We shall discuss some aspects of the theory of invariant functions and their applications to Nevanlinna Pick interpolation and extension problems

Real algebraic geometry as a discipline was born out of Hilbert's 17th problem, presented at the 1900 ICM. In it, the primary goal is to succinctly describe the set of polynomials which are non-negative on a semi-algebraic set (that is, one described by a finite set of polynomial inequalities). Until the 1980s, the field was predominantly studied via logic and algebra. Konrad Schmüdgen then discovered a deep connection to analysis. More recently, analysts have focused on (freely) non-commutative versions of the area's now classical problems. We emphasize the latter, especially a few key papers of Helton and McCullough, along with some of the work following on.

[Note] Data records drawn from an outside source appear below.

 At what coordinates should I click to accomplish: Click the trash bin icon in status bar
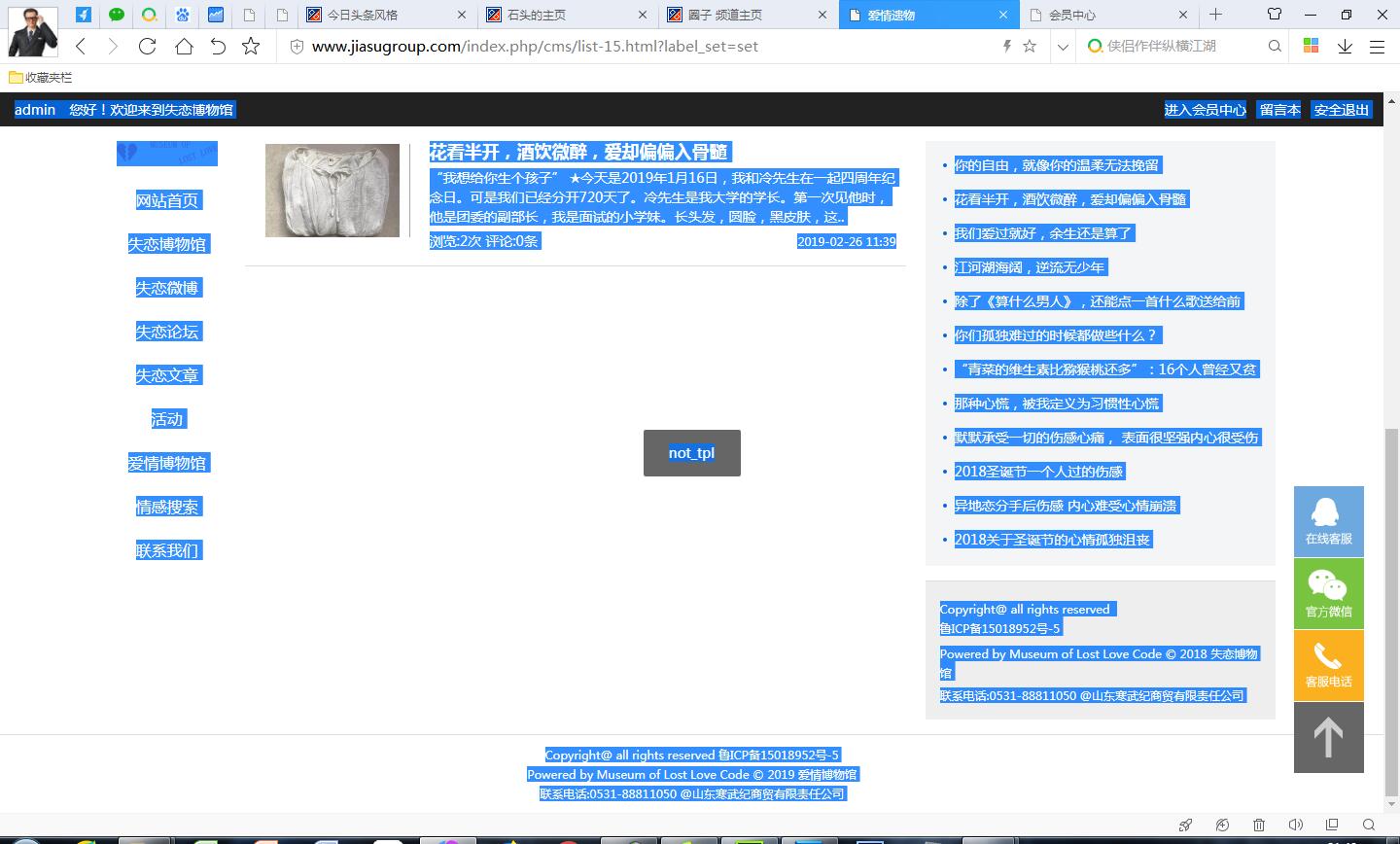[1259, 825]
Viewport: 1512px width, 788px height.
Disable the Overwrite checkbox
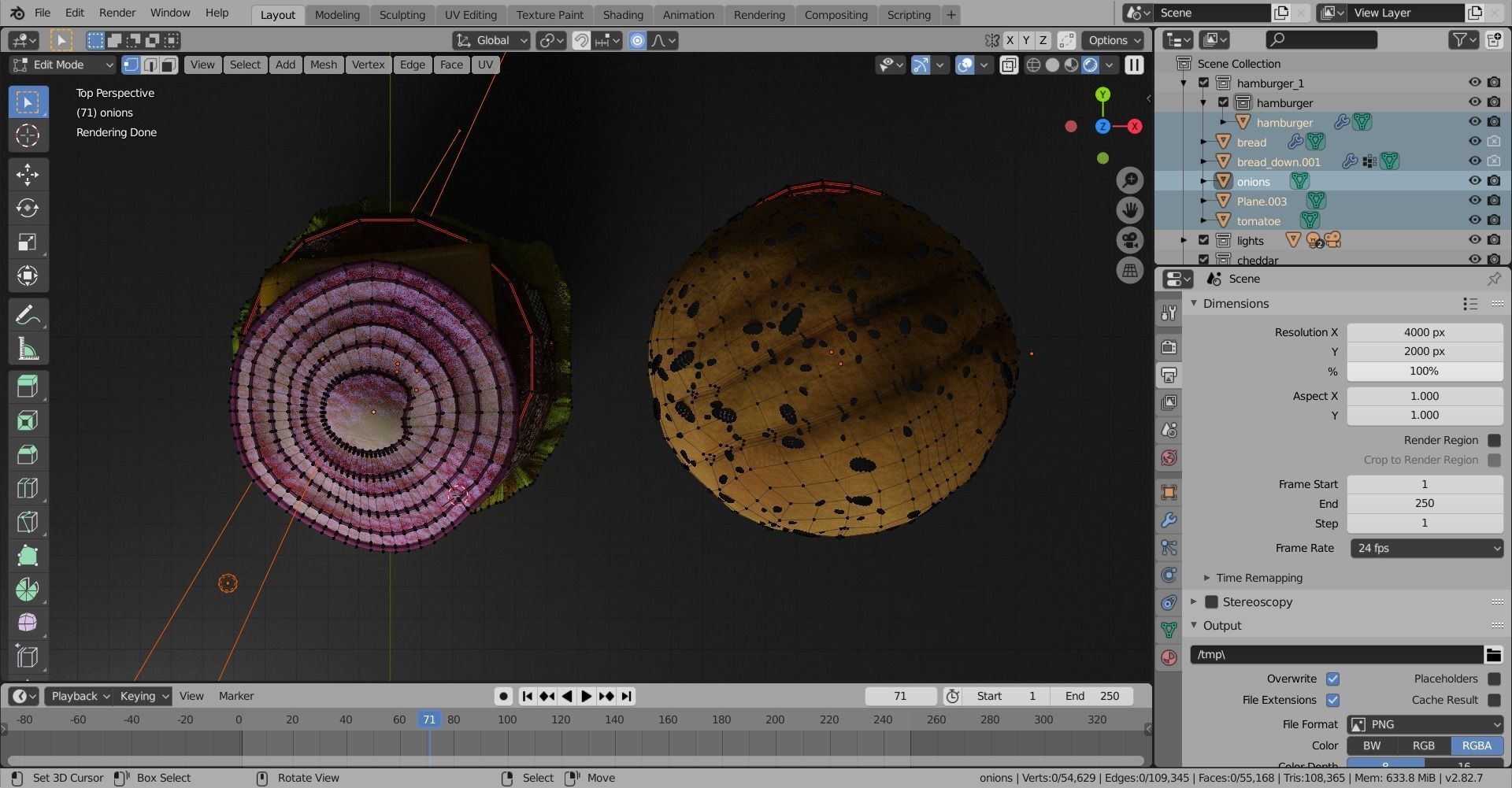click(1332, 679)
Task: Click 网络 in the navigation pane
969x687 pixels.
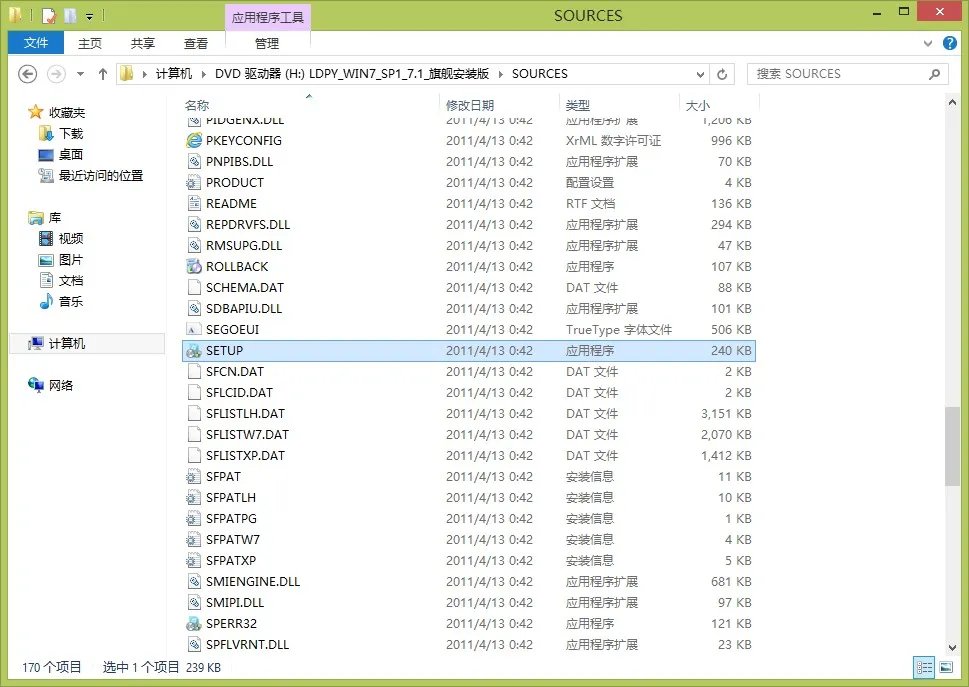Action: [61, 385]
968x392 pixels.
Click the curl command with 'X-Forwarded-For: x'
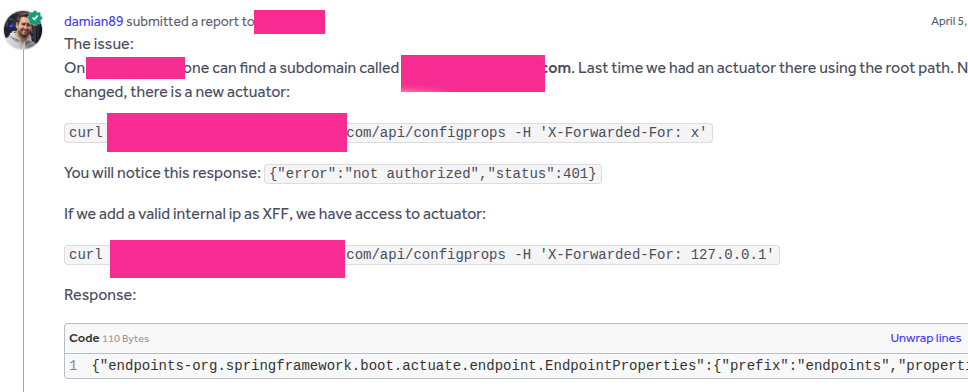coord(388,133)
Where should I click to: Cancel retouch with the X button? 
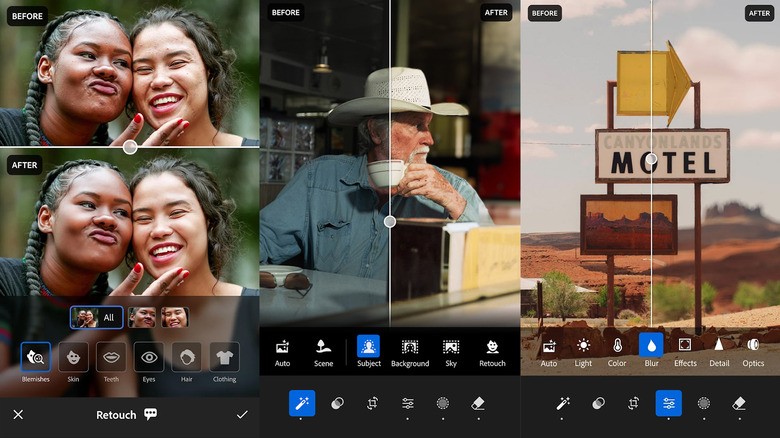(18, 414)
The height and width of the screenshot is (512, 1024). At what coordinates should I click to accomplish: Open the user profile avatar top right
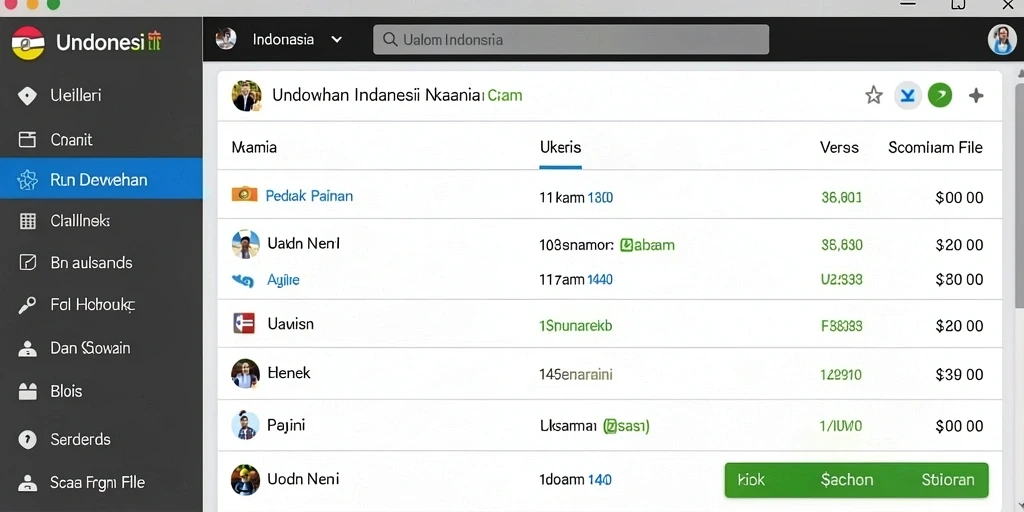point(1002,39)
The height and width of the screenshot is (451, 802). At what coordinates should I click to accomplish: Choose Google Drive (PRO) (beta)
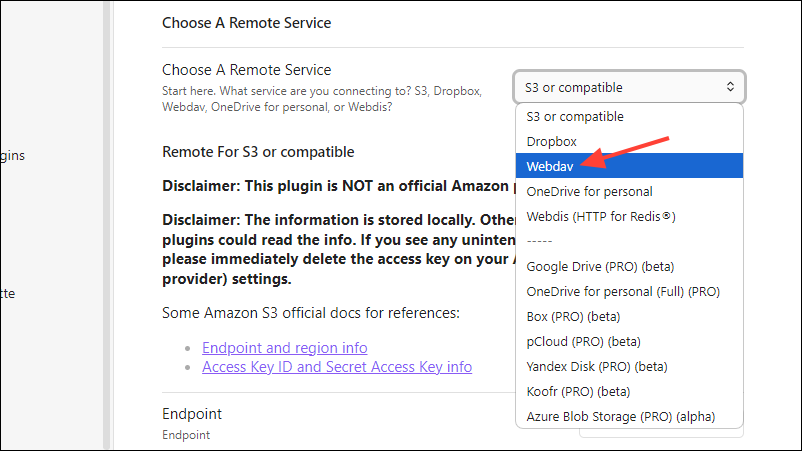click(x=602, y=266)
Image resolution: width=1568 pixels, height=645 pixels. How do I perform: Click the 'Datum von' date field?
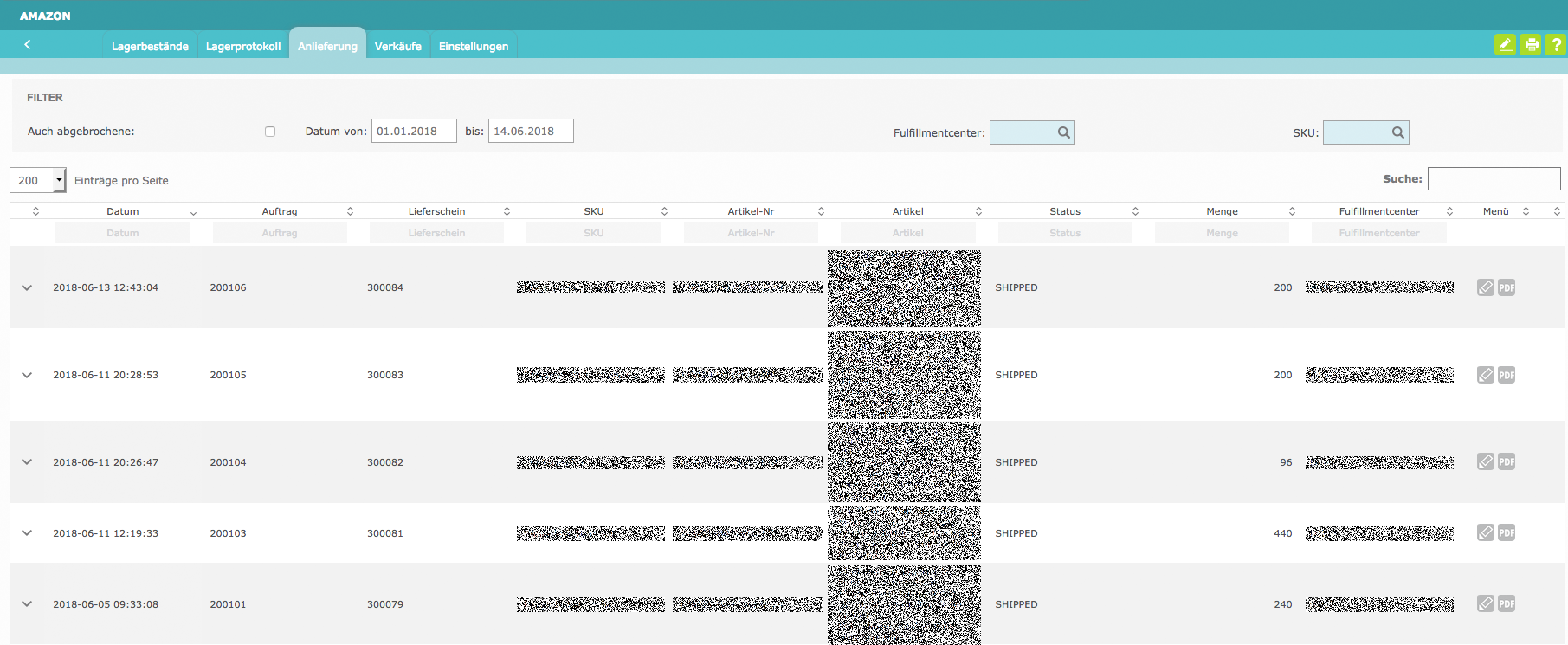click(x=414, y=132)
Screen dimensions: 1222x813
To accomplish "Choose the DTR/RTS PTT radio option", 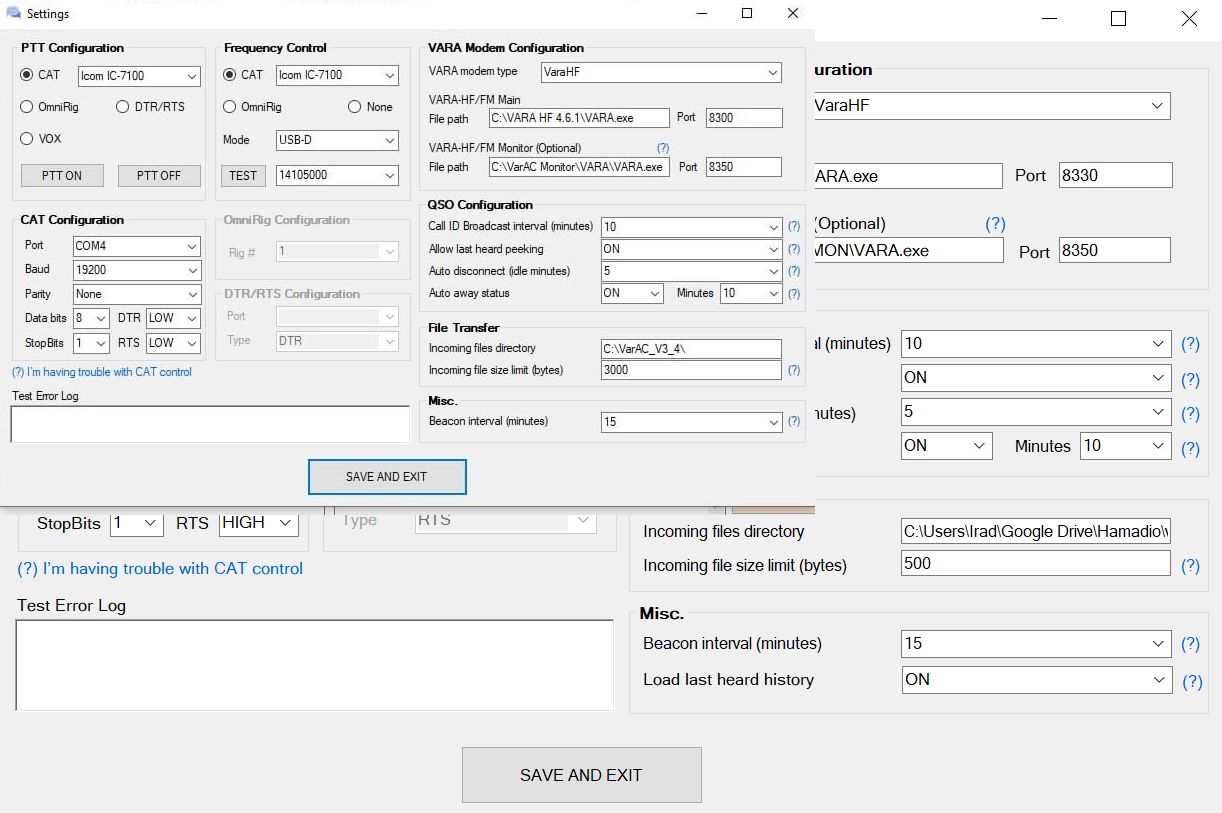I will [123, 107].
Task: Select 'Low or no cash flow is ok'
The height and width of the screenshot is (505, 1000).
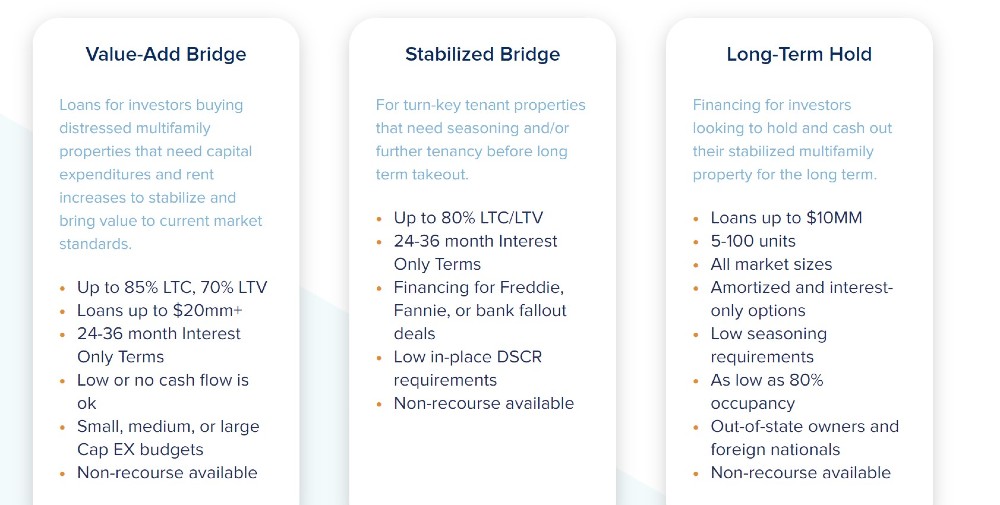Action: pos(163,392)
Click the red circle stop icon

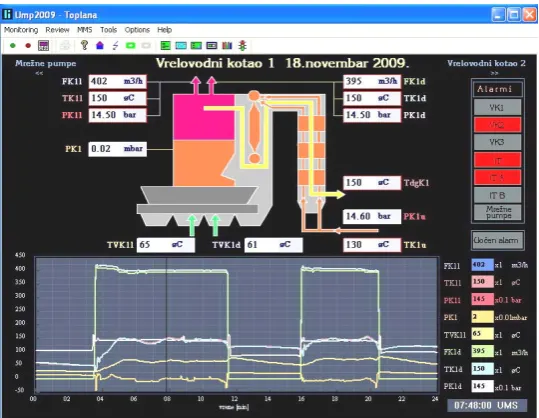click(28, 45)
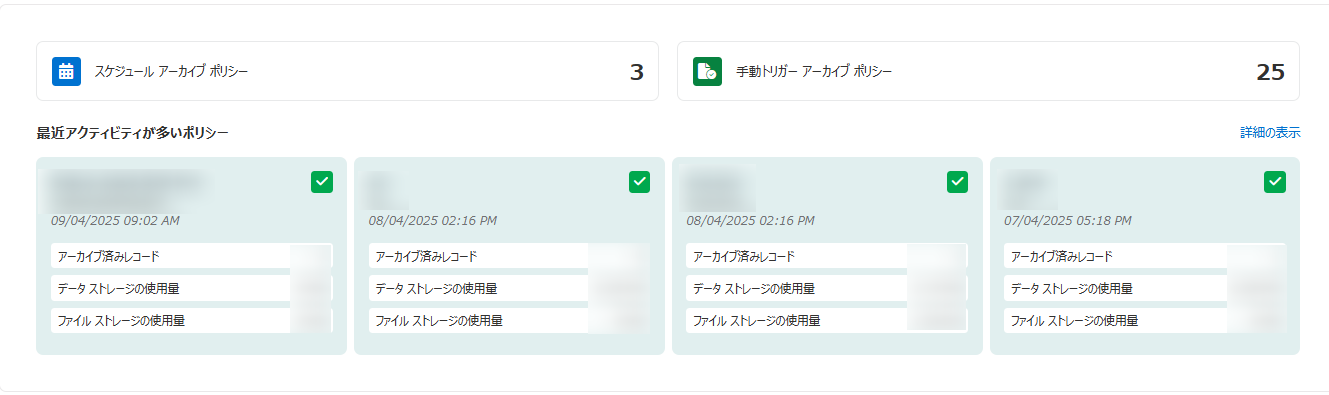Click the green manual trigger archive icon

707,71
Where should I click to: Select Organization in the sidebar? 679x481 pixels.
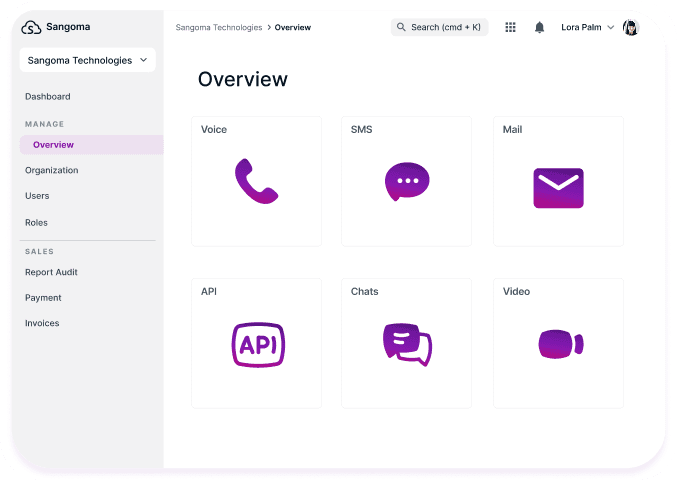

A theorem of Crouzeix implies that, given a Hilbert space operator $T$, its numerical range $W(T)$ is necessarily a spectral set. In other words, upon endowing the space of polynomials with the supremum norm over $W(T)$, the functional calculus $$p\mapsto p(T), \quad p\in \mathbb{C}[z]$$ is a bounded homomorphism. What is the norm of this homomorphism? To this day, the precise answer is yet unknown, although in 2007 Crouzeix conjectured it to be at most $2$. In this talk, I will describe a recent approach to the conjecture, proposed by Ostermann and Ransford. Surprisingly, this approach is very general and almost purely algebraic: it is concerned with the interaction between finite-dimensional representations and certain conjugate-linear self-maps of a uniform algebra.